◆ Instructions to follow
Begin at the line that has "This screenshot has width=800, height=510." and stop after the line that has "coord(1963,468)". Write those lines out again, requests included, and multiply each coordinate in the answers by 2.15, rounding to whole numbers with halves going up, while leaving every number in the requests unchanged.

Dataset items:
»»
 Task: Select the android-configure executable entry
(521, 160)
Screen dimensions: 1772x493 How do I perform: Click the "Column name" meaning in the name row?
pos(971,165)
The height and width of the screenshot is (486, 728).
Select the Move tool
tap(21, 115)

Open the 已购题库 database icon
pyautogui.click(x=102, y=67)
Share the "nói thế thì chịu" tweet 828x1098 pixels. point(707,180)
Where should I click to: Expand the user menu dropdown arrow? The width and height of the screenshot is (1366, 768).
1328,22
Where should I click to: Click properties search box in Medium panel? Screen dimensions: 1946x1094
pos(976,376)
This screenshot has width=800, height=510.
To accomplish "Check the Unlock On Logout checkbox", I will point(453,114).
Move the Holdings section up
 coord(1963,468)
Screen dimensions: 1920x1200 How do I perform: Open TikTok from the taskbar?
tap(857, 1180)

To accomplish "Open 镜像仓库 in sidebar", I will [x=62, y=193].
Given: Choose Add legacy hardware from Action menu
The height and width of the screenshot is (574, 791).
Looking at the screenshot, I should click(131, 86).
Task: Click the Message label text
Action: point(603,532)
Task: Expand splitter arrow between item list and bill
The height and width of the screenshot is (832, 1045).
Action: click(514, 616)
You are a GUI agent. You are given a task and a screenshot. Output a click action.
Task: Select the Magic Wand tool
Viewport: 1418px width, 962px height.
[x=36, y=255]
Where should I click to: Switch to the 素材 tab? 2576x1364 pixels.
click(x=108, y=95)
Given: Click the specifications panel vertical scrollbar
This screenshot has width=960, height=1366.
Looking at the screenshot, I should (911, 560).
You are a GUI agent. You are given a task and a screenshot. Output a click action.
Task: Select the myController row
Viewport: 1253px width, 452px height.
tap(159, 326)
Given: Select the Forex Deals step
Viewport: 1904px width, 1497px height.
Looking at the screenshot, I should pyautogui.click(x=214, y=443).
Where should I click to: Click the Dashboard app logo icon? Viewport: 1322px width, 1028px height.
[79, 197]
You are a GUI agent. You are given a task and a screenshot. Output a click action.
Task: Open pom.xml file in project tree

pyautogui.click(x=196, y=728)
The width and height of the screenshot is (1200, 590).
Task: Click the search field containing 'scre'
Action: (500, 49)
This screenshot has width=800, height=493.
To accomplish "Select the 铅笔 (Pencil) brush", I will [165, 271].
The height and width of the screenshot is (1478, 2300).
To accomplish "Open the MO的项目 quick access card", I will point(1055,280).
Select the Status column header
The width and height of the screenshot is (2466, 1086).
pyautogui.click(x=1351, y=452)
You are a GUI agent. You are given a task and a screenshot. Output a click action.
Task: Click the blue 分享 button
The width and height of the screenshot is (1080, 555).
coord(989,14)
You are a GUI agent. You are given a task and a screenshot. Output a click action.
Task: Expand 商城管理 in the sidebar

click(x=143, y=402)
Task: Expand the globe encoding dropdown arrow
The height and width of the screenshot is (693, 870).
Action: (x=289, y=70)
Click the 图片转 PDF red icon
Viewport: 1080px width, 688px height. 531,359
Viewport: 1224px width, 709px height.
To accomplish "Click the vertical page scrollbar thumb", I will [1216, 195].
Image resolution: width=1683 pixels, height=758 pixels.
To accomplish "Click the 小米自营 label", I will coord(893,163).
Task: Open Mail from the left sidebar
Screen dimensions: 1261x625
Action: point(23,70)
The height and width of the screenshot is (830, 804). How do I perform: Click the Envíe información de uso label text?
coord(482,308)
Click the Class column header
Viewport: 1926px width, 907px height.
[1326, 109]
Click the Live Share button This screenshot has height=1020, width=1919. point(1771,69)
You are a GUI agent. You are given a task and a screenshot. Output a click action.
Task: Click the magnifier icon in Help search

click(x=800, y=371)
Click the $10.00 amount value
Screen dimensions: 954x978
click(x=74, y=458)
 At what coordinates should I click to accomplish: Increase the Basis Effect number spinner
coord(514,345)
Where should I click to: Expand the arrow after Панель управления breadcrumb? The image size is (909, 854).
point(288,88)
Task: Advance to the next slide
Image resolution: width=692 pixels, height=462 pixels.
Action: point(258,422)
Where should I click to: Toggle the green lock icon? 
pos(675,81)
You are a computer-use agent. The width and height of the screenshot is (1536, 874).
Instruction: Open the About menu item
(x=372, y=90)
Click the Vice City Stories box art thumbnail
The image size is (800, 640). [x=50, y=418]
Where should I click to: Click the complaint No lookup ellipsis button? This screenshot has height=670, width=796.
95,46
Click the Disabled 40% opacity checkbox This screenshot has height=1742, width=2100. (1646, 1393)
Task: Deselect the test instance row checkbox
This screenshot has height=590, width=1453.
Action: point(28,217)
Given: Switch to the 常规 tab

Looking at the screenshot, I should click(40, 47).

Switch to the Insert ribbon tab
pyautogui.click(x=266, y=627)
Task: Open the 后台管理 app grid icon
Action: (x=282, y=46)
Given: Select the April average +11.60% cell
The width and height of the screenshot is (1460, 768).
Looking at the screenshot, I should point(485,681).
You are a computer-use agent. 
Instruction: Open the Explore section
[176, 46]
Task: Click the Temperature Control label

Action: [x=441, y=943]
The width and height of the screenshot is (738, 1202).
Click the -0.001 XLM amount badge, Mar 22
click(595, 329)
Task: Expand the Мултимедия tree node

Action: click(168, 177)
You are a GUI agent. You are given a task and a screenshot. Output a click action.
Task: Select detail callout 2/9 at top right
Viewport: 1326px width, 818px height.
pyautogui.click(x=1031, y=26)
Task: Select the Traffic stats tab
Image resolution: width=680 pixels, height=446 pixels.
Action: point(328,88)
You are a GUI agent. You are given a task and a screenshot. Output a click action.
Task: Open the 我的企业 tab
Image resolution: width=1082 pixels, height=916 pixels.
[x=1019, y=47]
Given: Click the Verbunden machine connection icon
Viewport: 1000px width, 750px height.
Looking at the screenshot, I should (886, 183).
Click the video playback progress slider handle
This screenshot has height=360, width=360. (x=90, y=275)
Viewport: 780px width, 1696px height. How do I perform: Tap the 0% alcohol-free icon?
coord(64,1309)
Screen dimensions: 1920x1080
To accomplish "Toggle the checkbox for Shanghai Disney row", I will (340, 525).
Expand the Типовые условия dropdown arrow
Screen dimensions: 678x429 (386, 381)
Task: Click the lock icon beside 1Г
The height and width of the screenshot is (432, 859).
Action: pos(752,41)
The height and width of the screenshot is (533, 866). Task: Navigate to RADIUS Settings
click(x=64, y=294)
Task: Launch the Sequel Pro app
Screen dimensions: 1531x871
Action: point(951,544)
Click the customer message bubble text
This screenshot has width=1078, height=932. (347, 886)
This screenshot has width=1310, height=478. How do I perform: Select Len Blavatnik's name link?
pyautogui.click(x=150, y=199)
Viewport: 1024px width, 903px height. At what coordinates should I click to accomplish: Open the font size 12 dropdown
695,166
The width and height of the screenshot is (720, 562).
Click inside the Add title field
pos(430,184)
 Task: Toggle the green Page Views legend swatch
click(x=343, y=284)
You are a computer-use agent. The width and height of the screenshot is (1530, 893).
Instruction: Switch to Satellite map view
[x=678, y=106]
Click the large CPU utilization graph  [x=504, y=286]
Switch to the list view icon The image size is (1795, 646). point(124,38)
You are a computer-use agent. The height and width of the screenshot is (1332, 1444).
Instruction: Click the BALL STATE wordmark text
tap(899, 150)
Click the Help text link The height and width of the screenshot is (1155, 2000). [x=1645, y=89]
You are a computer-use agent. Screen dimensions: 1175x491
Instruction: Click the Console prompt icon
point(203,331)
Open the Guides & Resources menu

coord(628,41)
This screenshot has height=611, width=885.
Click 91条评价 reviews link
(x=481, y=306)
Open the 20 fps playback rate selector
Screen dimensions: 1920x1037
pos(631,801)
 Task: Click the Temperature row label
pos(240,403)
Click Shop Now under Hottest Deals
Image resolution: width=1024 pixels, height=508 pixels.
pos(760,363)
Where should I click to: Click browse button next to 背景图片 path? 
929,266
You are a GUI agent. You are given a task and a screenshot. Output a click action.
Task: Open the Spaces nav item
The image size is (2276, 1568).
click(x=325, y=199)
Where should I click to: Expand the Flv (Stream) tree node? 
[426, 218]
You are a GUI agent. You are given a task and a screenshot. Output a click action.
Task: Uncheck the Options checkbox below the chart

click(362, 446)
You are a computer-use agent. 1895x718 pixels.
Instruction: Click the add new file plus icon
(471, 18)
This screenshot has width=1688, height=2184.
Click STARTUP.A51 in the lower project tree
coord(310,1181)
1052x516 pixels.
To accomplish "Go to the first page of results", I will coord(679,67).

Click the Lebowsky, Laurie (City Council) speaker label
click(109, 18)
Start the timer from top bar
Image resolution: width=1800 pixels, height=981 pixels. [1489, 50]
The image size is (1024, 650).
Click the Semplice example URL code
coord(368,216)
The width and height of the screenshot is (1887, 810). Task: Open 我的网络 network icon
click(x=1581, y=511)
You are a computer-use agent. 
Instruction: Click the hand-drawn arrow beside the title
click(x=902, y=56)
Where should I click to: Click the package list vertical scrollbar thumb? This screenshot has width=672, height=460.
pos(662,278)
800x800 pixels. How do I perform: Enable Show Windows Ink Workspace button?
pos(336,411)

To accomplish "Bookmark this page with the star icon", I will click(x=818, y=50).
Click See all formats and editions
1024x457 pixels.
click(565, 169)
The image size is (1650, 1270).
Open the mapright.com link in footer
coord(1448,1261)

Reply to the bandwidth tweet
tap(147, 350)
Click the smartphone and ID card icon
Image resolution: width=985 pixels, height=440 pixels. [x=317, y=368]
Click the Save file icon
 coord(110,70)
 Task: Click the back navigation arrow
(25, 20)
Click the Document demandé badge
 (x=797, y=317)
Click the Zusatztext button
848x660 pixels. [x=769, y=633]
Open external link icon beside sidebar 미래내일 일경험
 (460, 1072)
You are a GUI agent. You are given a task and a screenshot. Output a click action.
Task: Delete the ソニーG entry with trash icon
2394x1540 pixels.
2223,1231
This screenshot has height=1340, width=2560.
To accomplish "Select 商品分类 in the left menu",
««
◆ The reply
This screenshot has width=800, height=510.
To accomplish "Check the Unlock On Logout checkbox", I will point(974,245).
Move the Holdings section up
 coord(4220,1006)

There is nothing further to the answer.